Article repost from NBC News
If you like shooting stars, you’re in luck. The annual Lyrid meteor shower got going this year on Monday, April 16 and is expected to peak in the early morning on Sunday, April 22.
This long-exposure photograph taken on April 23, 2015 on Earth Day shows Lyrids meteors shower passing near the Milky Way in the clear night sky of Thanlyin, nearly 14 miles away from Yangon.Ye Aung Thu / AFP – Getty Images file
“Take in as much sky as you can,” Bill Cooke, a meteor expert at NASA’s Marshall Space Flight Center in Huntsville, Alabama, told NBC News MACH in an email.
Like all meteor showers, the Lyrids are caused by fast-moving bits of space debris that create bright streaks when they collide with Earth’s atmosphere and burn up. In this case, the debris comes from a comet known as C/1861 G1 Thatcher (Comet Thatcher for short) as it orbits the sun.

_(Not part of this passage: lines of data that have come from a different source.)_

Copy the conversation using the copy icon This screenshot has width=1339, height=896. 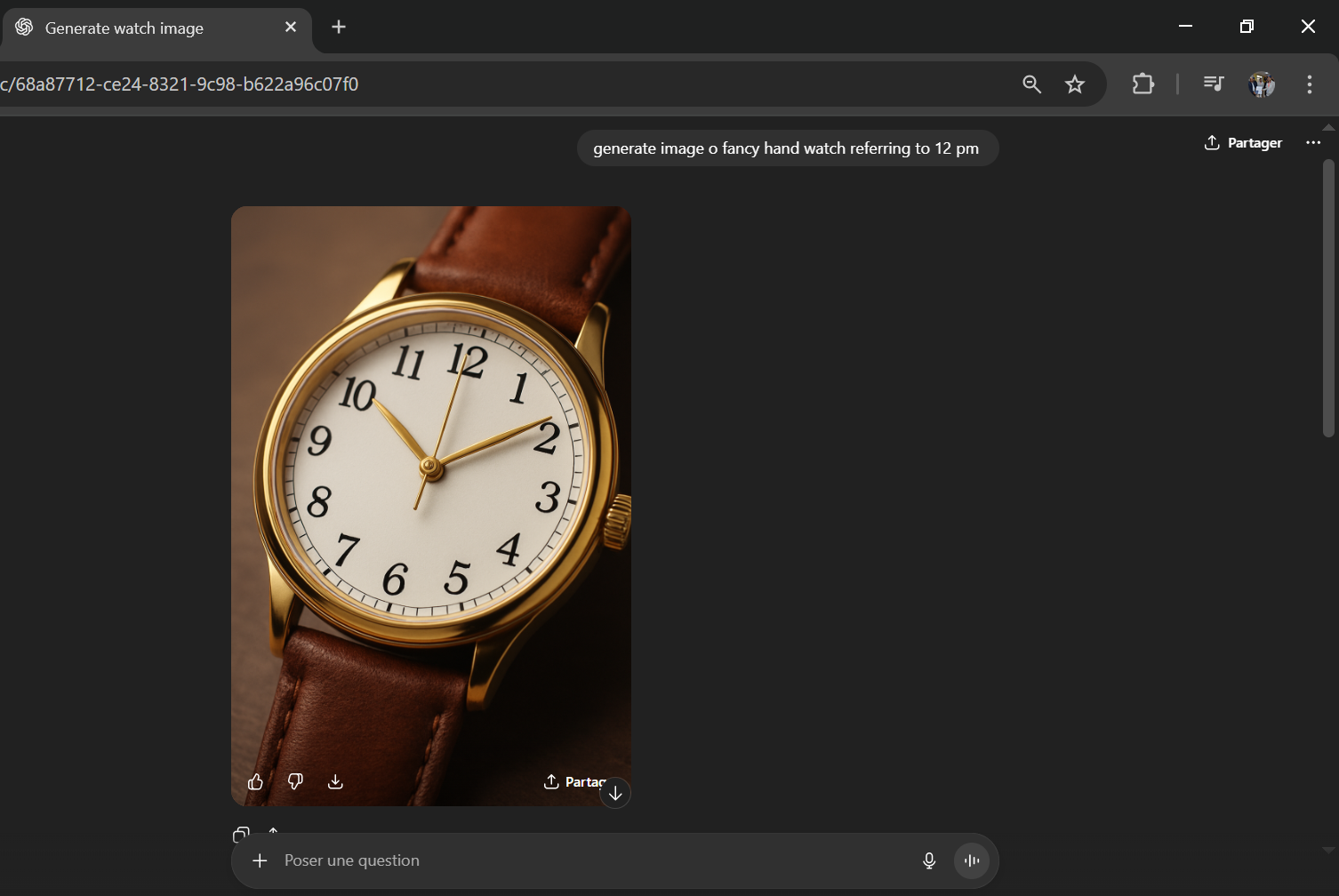pos(240,836)
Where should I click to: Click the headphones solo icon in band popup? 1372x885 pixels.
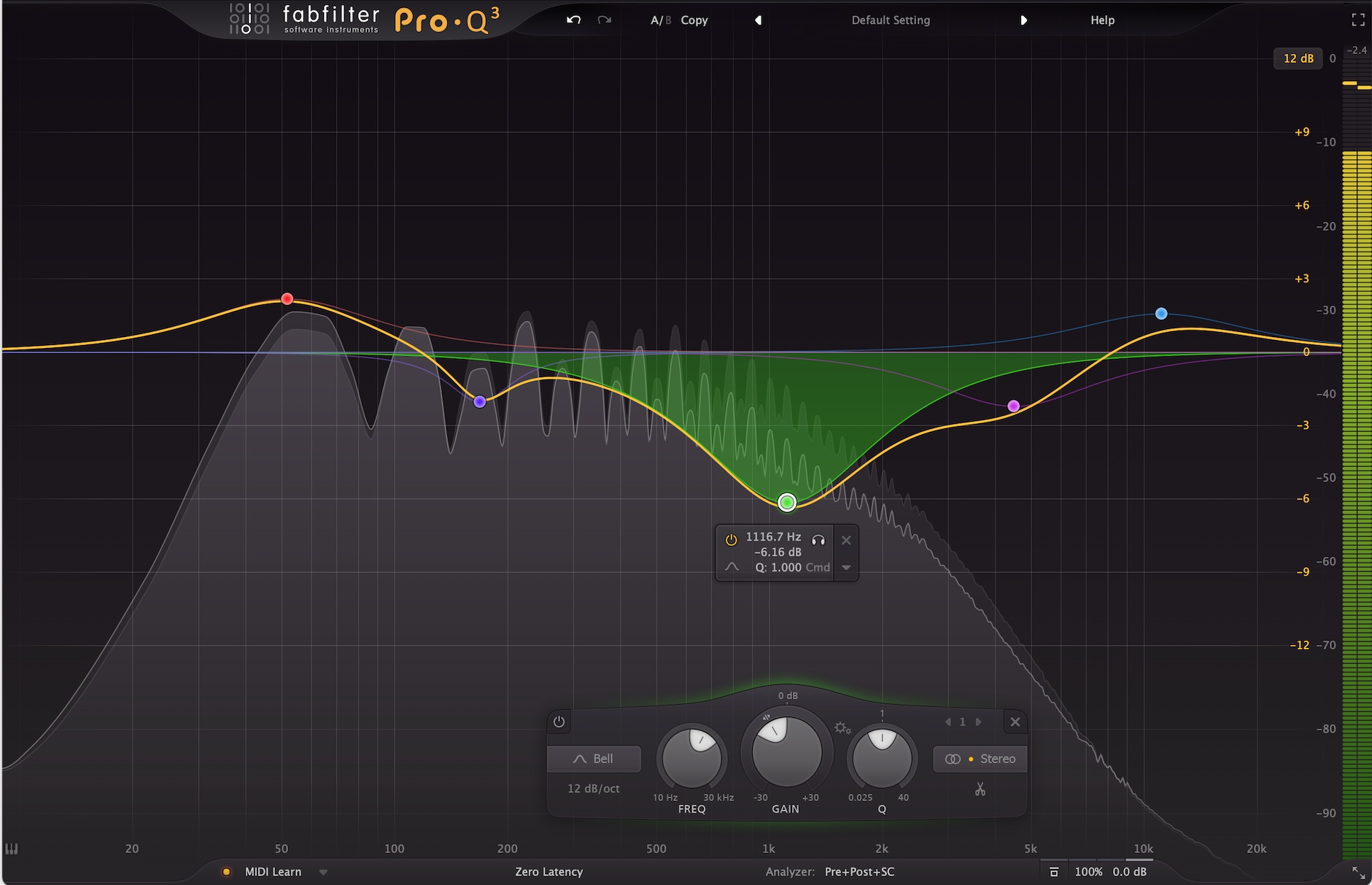(x=818, y=540)
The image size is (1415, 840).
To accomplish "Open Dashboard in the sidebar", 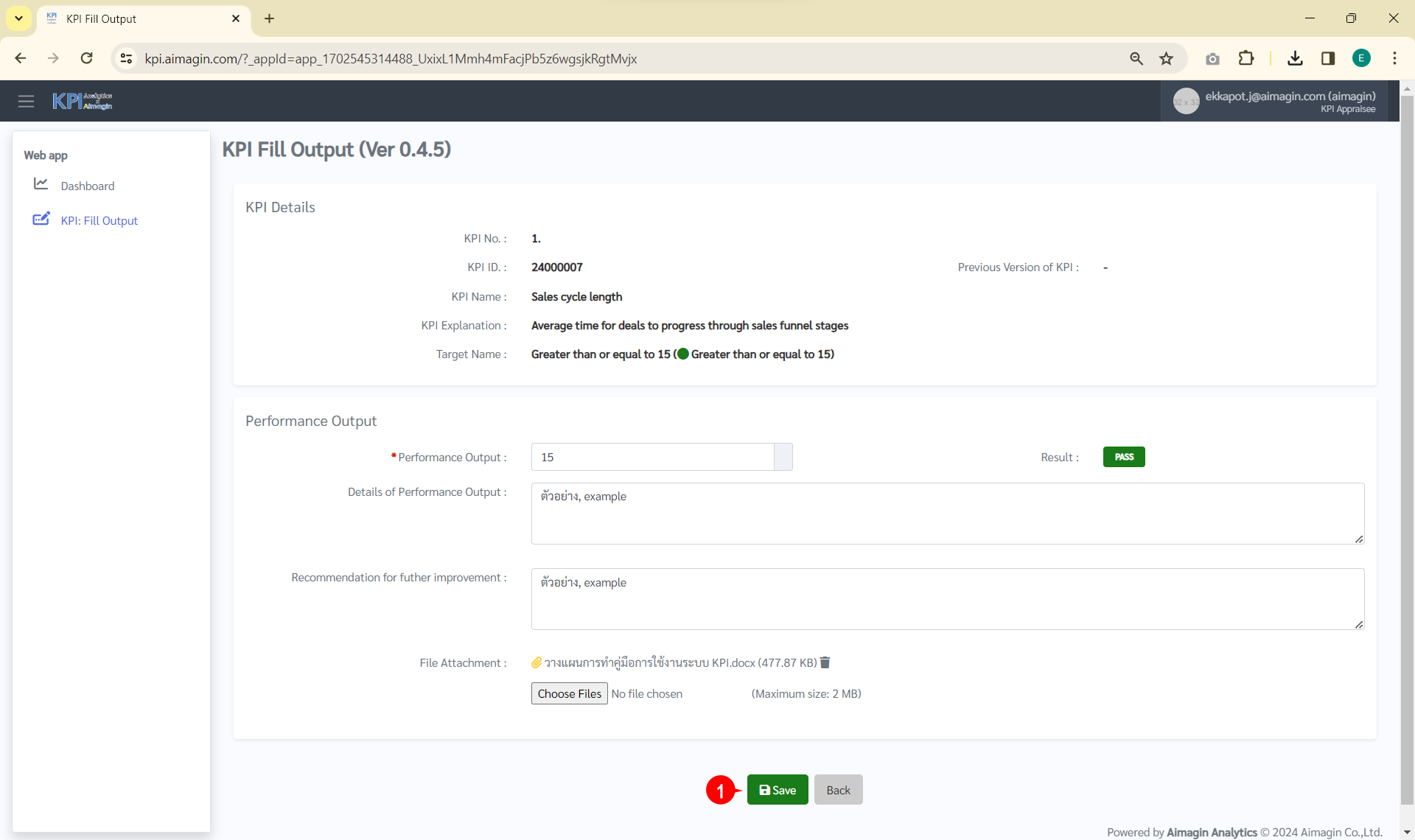I will (87, 186).
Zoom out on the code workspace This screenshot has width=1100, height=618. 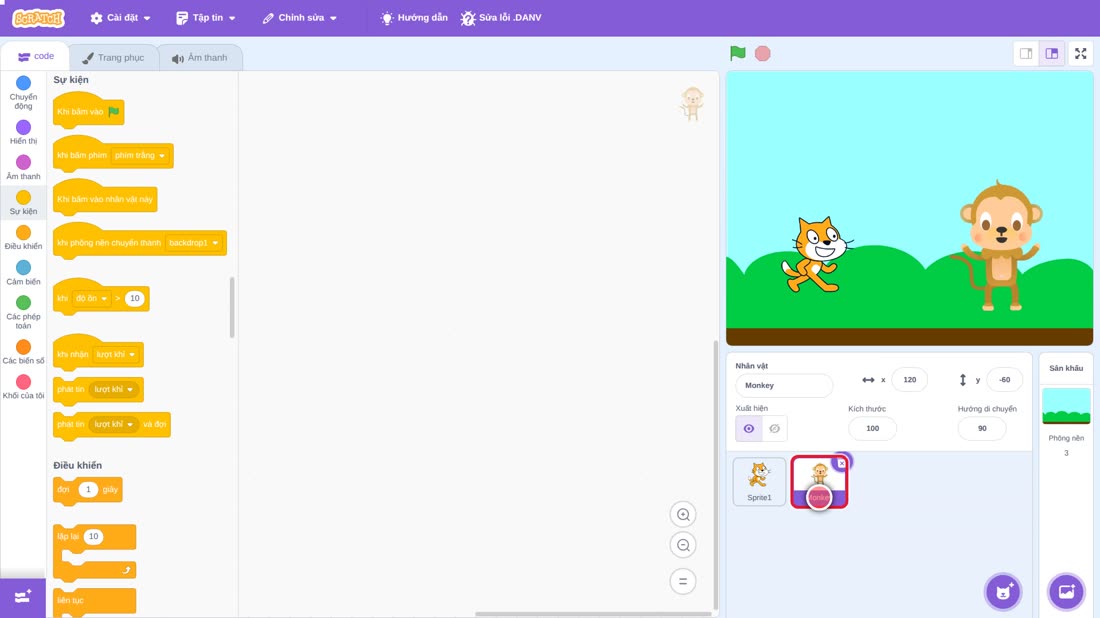coord(683,545)
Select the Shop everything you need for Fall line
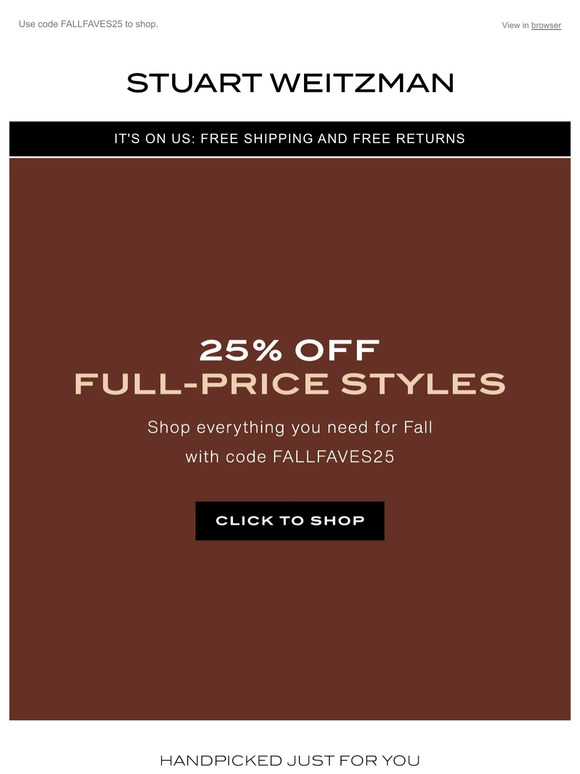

The Lyrids aren’t as spectacular as the Perseids, which return each August. But with the first recorded sighting of the Lyrids going all the way back to 687 B.C., they’re the oldest known meteor shower.
Skywatchers should expect an average display this time, Cooke said. Though the Lyrids have been known to produce up to 90 meteors per hour, this year most people should expect to see about 10 per hour.